All 13 positions of the Memphis City Council are up for grabs this year, and their impact is significant.

SHELBY COUNTY, Tenn. — All 13 positions of the Memphis City Council are up for grabs this year, and while many may not know what the council does, they certainly feel the impact of their decisions. 

The city council controls the budget, the city tax rate, they have authority over MLGW and they must approve any mayor appointee. 

“From a legislative standpoint, they run city government. While a lot of people in town don’t know who their city councilperson is, that person has a lot of authority over how the city operates,” said political analyst Otis Sanford. 

But election turnout rarely reflects the council's power in Memphis. In 2019, turnout failed to reach even 30% of eligible voters, a far cry from its 1991 peak of 65%.

Sanford is optimistic that the wide-open mayoral election, with no incumbent on the ballot for the first time since 1971, will boost turnout closer to previous highs.  
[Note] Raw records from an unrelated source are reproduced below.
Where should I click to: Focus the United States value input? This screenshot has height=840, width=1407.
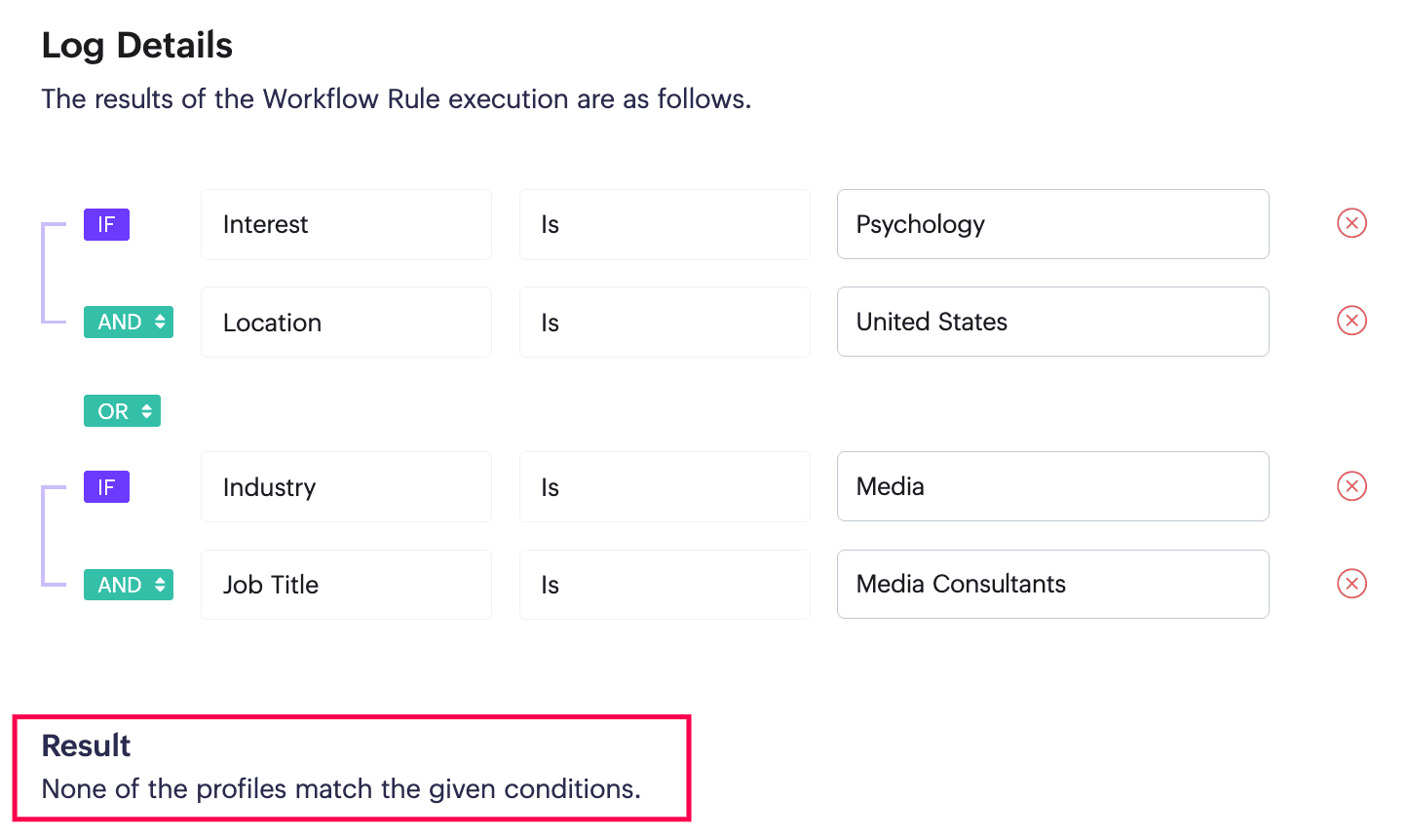coord(1052,322)
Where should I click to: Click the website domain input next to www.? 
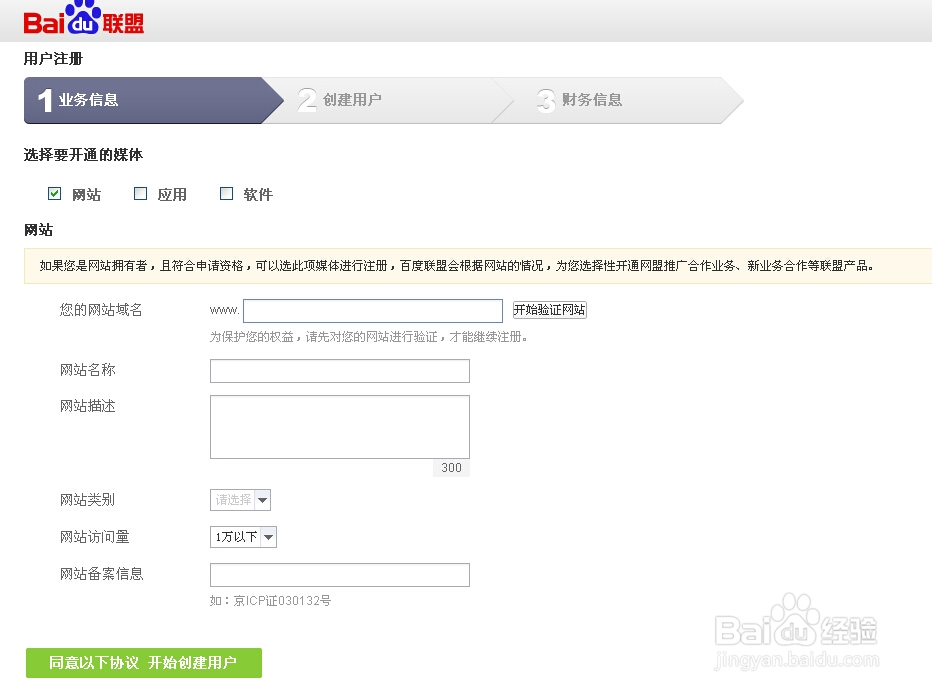(x=372, y=310)
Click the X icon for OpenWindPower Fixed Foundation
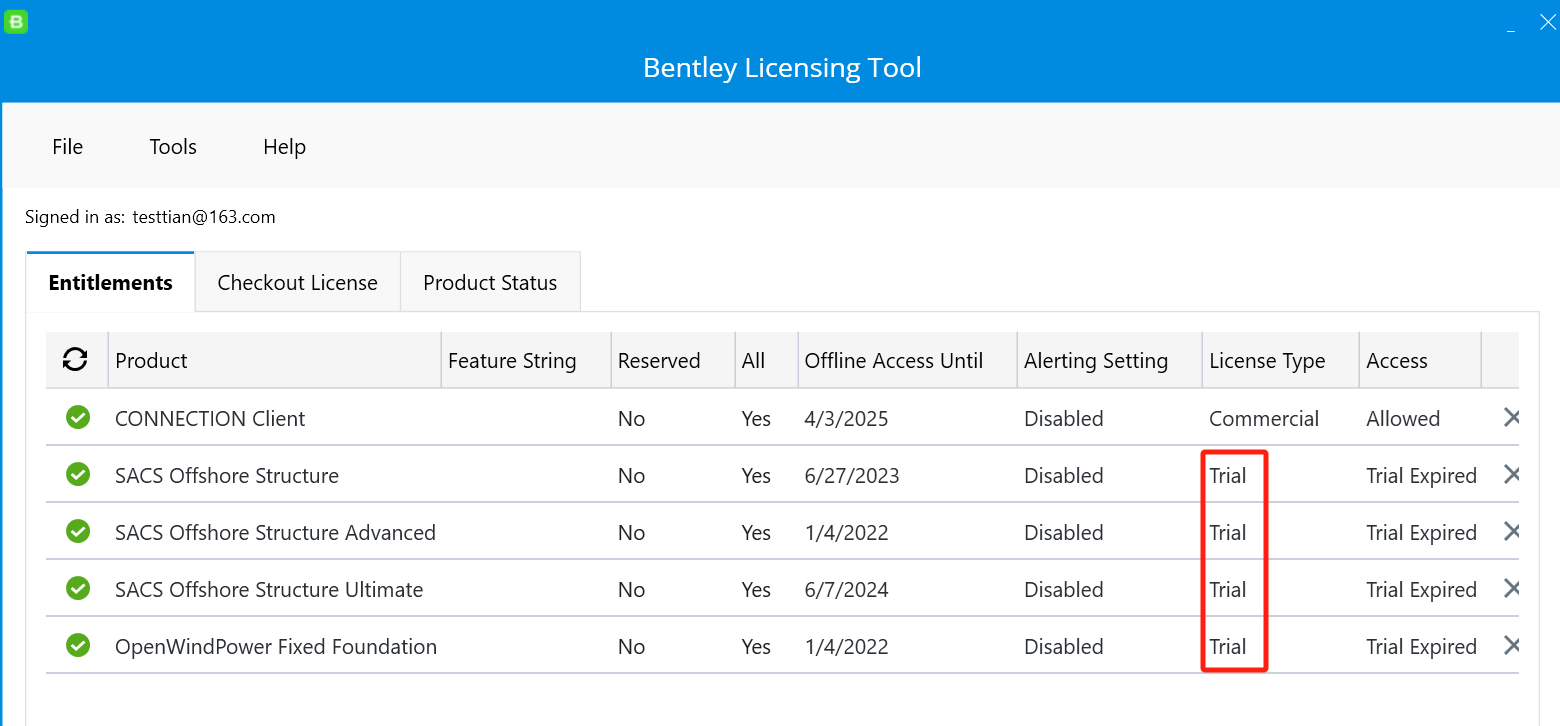This screenshot has width=1560, height=726. coord(1511,645)
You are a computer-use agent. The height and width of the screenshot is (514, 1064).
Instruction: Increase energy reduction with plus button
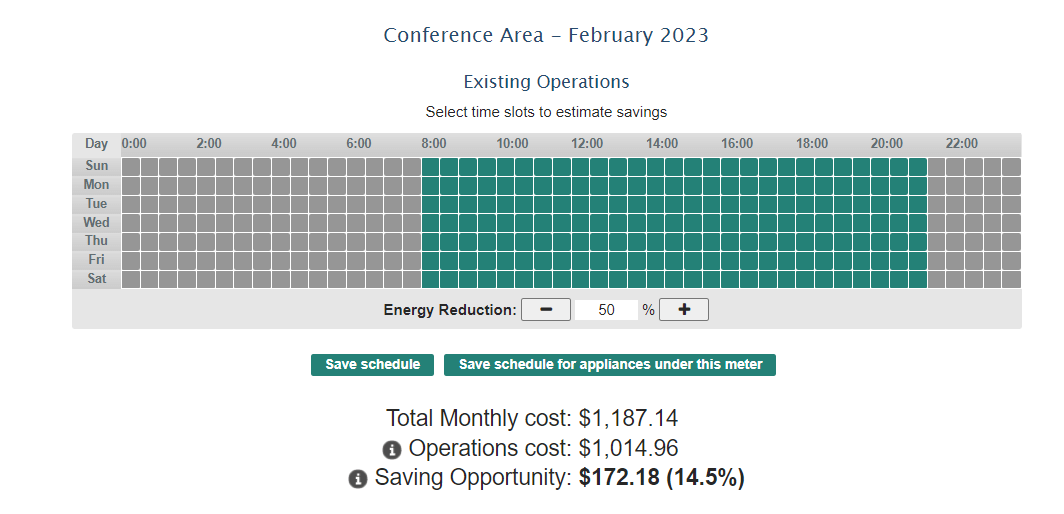(x=684, y=310)
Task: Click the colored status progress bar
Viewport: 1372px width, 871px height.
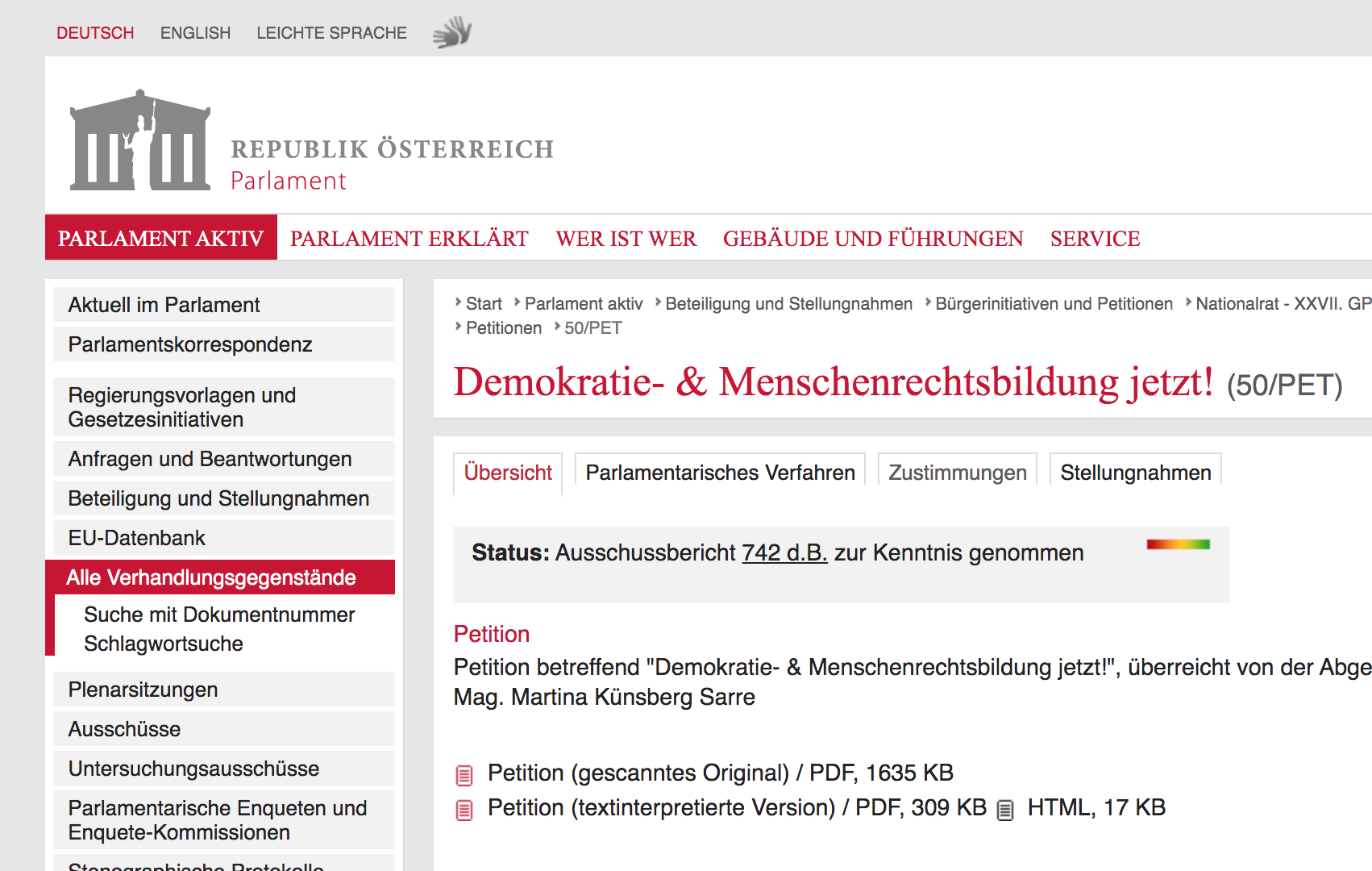Action: click(x=1178, y=544)

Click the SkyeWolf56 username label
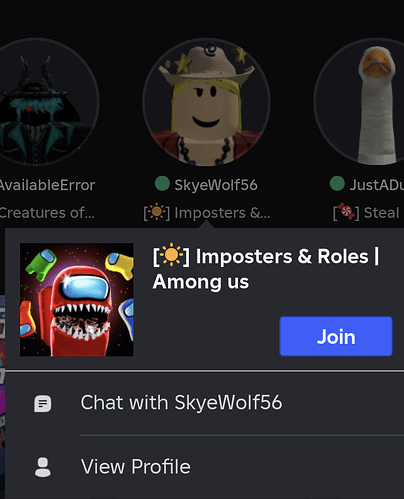tap(216, 185)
“People complain all the time about what’s going on in city government. They complain about the police, they complain about MLGW, they complain about a lot of things. But the way to make your voice heard is to go to that polling place,” Sanford said.

One person who’s hoping to increase awareness of city council candidates and races is JR Robinson. Robinson’s organization, JustMyMemphis, hosts nonpartisan "Meet the Candidate" segments to allow people running for office to speak to Memphians about the issues that are important to them.

“Most of the issues facing our city are community issues. We have a lot of people that will gladly complain about how bad things are. This person's bad, this person's bad. But then you ask them what their solution is, and they think they don't know about all that,” Robinson said.  

Robinson finds one challenge is that many people still lack basic civics education, including the difference between the council and the county commission or what the city council even does.

“I think people stop coming out when they don't believe anybody is going to do something. ‘I voted 100 times and every time I vote, nothing changes.'"

Issues of crime and urban decay are both expected to play major roles this election season, but Sanford and Robinson are hopeful that as education and outreach increases, the council can be a force for good in the Bluff City.

This year’s election is on October 5, but early voting is open from September 15 to September 30.